Several months ago, a new student, Naomi, attended a Ladies Club class. She was quiet, wary. Spiderweb tattoos inched out of her gi sleeves and neckline, across her neck and hands. We practiced blocks and punches to stop an attacker. "Any questions?" asked Ms. Youngblood.

Eyes on the ground, Naomi quietly asked, “What do you do when two guys jump you and they both have guns?”

Ms. Youngblood did not hesitate: "Give them whatever they want."

Naomi continued, “Because, you see, I was jumped by two guys and that’s why I moved here. Went out from the club to my car for cigarettes. It was parked in the ally.”

Ms. Youngblood replied that she had also been held up with a gun in another city. “I left and came here for a safer place to raise my family,” she explained.

“Can you protect them now that you’re a black belt?” Kelly asked.

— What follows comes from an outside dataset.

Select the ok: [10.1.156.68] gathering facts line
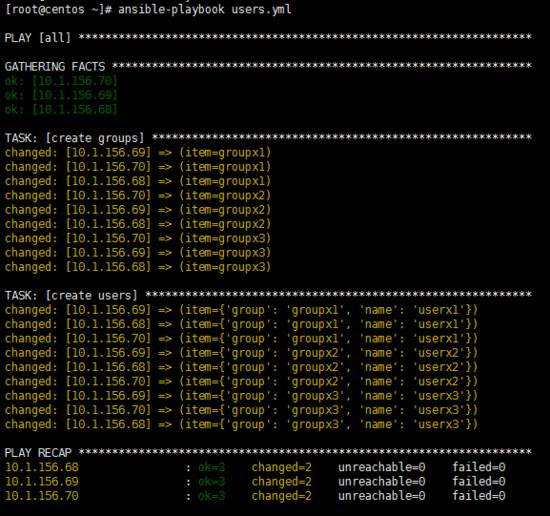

Ms. Youngblood considered her answer: “Women are afraid to hurt somebody, but you’ve got to ask yourself every day whether you’re willing to do whatever you need to do to protect yourself and your family. For me, I will resist being removed from my family. Period.”

Ms. Youngblood's determination recalls the stark cultural gender disparity against which women continue to labor. In a nation in which one in four girls are sexually assaulted before the age of 22, most girls are taught to avoid assault rather than to fight attackers with skill or force. Instead, boys are taught to fight. As long as our culture equates athleticism, power, and aggression with masculinity, it simultaneously equates weakness with femininity. This paradigm situates the male as a predator of the female prey.

In Ladies Club, whether we consciously intend it or not, we subvert numerous cultural stereotypes and disparities of which gender is merely one. If, for example, you believe that all women cower under attack or that all black-belt martial artists are muscled men in their twenties, think again. Carla is a black belt and single mother of three grown children. Her wavy black hair, laugh lines, and long, narrow body belie the extent of her power. Despite the fact that she can't weigh more than 92 pounds soaking wet, Carla's words, tone, and stance radiate quiet strength. I have clacked escrima sticks with her and my sore knuckles can attest to the fact that she trains at full capacity. She is a real, live badass without a trace of pretense. She told Naomi that long-ago night, “I’ve got no problem taking down an attacker. If he’s trying to rape or kill me, then I’m justified in doing whatever I need to do to him to get away.” There's no doubt that Carla is confident, but it's an earned confidence. I would go for a midnight stroll on a minute's notice through the worst neighborhood with Carla and feel safe.

Kelly, a beginner, asked when we would get that kind of confidence. "It'll come," Ms. Youngblood assured her. "Everybody gets it in her own time."

Tonight, Christi taps the side of my thigh with her hand. She has attacked me again, but this time by punching at me. Naturally, I blocked her punch and grabbed her in a sleeper choke headlock from behind. I have successfully cut off her air supply, so she's asking me to release her.

The bodies of the martial artists with whom I train are as varied as the members of our national body. Among us, we have children, grandchildren, creaky knees, rent and mortgage payments, and belly paunches. Despite these differences, however, we share an awe for the powerful beauty of the art we practice. As much as we revel in the fluidly graceful dance of kata, we know that its movements can deflect an aggressor's force if needed. 

What does the determination not to fear look like? It's all around you: in your daughter, your coworker, your friend, neighbor, and grandmother. Do not take her for granted because she will resist being taken anywhere.